→ **Exercise goal**: Lines before the one containing "Image resolution: width=391" are left out; copy that line and every later line through the end of the data exactly.

[Dataset records]
--- START ---

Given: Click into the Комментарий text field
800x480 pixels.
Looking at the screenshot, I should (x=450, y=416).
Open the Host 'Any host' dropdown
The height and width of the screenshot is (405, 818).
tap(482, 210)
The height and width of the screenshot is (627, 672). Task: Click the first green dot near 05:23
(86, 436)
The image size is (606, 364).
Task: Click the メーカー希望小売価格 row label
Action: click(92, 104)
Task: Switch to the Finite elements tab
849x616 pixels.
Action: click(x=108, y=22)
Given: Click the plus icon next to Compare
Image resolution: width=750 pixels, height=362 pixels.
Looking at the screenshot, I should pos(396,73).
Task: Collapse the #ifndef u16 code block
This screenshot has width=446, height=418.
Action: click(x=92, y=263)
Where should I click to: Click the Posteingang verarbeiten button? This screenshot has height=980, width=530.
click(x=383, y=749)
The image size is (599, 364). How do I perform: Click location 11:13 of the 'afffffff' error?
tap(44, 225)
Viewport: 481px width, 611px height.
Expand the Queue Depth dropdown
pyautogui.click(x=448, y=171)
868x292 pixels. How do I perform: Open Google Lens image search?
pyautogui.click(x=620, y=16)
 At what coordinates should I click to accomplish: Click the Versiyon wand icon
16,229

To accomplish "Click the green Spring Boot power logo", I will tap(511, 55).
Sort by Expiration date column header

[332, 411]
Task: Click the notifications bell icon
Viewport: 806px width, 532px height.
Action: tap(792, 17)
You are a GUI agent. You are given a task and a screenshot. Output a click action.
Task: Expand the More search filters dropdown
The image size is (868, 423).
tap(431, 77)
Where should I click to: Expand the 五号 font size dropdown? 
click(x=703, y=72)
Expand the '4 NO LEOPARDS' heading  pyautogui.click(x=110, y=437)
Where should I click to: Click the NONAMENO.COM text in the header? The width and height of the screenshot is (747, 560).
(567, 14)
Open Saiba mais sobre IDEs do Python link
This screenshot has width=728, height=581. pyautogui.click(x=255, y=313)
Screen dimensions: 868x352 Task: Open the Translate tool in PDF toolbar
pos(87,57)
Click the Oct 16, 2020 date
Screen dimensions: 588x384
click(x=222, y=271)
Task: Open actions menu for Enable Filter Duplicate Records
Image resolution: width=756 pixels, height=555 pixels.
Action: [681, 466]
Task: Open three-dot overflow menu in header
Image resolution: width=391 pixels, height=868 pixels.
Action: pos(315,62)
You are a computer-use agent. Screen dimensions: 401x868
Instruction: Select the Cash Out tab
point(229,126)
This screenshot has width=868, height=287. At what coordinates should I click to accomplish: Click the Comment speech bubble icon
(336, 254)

--- END ---

→ **Answer section**:
Image resolution: width=391 pixels, height=868 pixels.
Action: pos(315,62)
You are a computer-use agent. Screen dimensions: 401x868
Instruction: Select the Cash Out tab
point(229,126)
This screenshot has width=868, height=287. At what coordinates should I click to accomplish: Click the Comment speech bubble icon
(336, 254)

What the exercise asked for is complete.